* **Reading passage**:
┌────────
Love Will Find A Way

John Blanchette The Spokesman-Re

This is a Love story.

Actually, this is Love’s story. But then, Love isn’t so much a story as an anthology.

Or, if you prefer, this is a Love song. But, again, there isn’t just a Love song so much as there is an album, or a boxed set.

So maybe you should consider this Love’s greatest hits.

Love Takes Time

Love Jefferson the fourth of five children of Silei and Fred Jefferson - was born shortly after midnight Feb. 15, 1976.

“I was expected on Valentine’s Day - that’s why they were going to name me Love,” he explained. “My mother went into labor on the 14th, but I wasn’t born until after midnight. Once I thought she didn’t go into labor until around 11 or 11:30, but she later told me she’d been in labor since 7 a.m. So they decided to name me Love anyway.”

What’s Love Got to Do With It?

They took offense when a national magazine called them a team of renegades, but the Washington State Cougars can live with it if you call them a collection of spare parts. Because that could include Rolls Royce parts, no?

So what would that make Love Jefferson? Maybe a rear-view mirror off an abandoned Love Bug. He is at Washington State because the University of the Pacific, where he first enrolled in 1994, dropped its football program the next year, making him a free agent.

He is the Cougars’ starting tight end because David Knuff graduated, because Jon Kincaid gruesomely broke an ankle last year and because Ivan Mercer was dismissed from the team for a frat-party fight. He is playing in the Rose Bowl on Thursday because his accelerated development helped solidify a once-suspect offensive line, giving Ryan Leaf and Michael Black and the Fab Five the time and space to carry the Cougars to a 10-1 season and the Pac-10 championship.
└────────
* **Extracted data**:
┌────────
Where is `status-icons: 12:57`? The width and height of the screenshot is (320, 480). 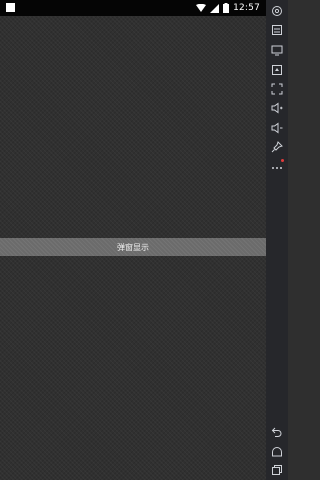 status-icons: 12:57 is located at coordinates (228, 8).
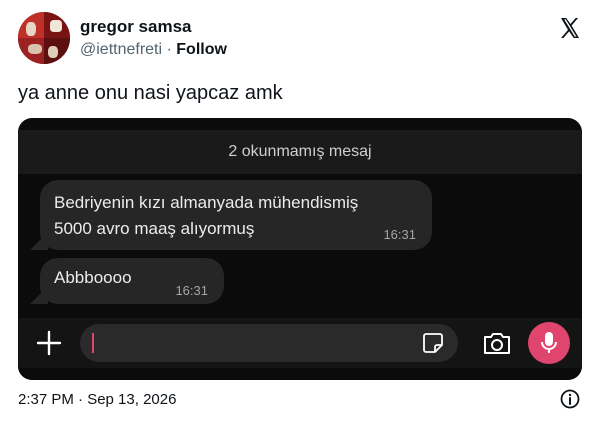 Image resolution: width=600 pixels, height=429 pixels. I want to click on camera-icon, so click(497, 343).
└────────
┌────────
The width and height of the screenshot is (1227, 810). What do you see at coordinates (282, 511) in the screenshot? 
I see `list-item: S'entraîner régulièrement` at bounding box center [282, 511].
└────────
┌────────
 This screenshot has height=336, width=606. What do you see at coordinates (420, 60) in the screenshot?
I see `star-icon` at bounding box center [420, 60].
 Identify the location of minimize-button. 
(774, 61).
└────────
* **Activities**:
1. In the article about Love Jefferson, why is he at Washington State?
2. Carry on the article about Washington State tight end Love Jefferson from where it stops.

* **Results of the tasks**:
1. The University of the Pacific, where he first enrolled in 1994, dropped its football program the next year, which made him a free agent.

2.
What I Did for Love

“I guess my father wanted to give me his middle name,” said Jefferson.

Don’t tell us.

“Yeah,” he said, “his middle name is Lee. But my mother said that’d be a little too much, so they left it blank.”

You’re My Love Interest

Jefferson’s football ambitions were modest: his sights were set on junior college. But at Bolsa Grande High School in Garden Grove, Calif., coach Gary Stevens had other ideas.

“He said, ‘Look, I’m going to sign you up for this (language) class and you’re taking it,”’ Jefferson remembered. “I said, ‘OK, I’ll take French.’ And he said, ‘No, you’re taking Latin because it’s going to help you on the SAT, with vocabulary and all that.’ And he had me take Algebra I and geometry at the same time, because I was behind in math.

“He was really looking out for me. I guess I’d better go back and thank him.”

Love Means Never Having to Say You’re Sorry

“When I was in elementary school, I got in so many little school-yard fights,” he said. “The kids used to make so much fun of me because of my name.

“Finally, I told my mom that I was going to change my name when I turned 12. She told me I had to be 15. So when I was 15, I said, ‘Mom, I’m going to change my name,’ and she said I had to be 18. By the time I was 18, it seemed like a cool name. I love it now. People tell me it’s so pretty, and it is. But when I was little, they tore me apart.”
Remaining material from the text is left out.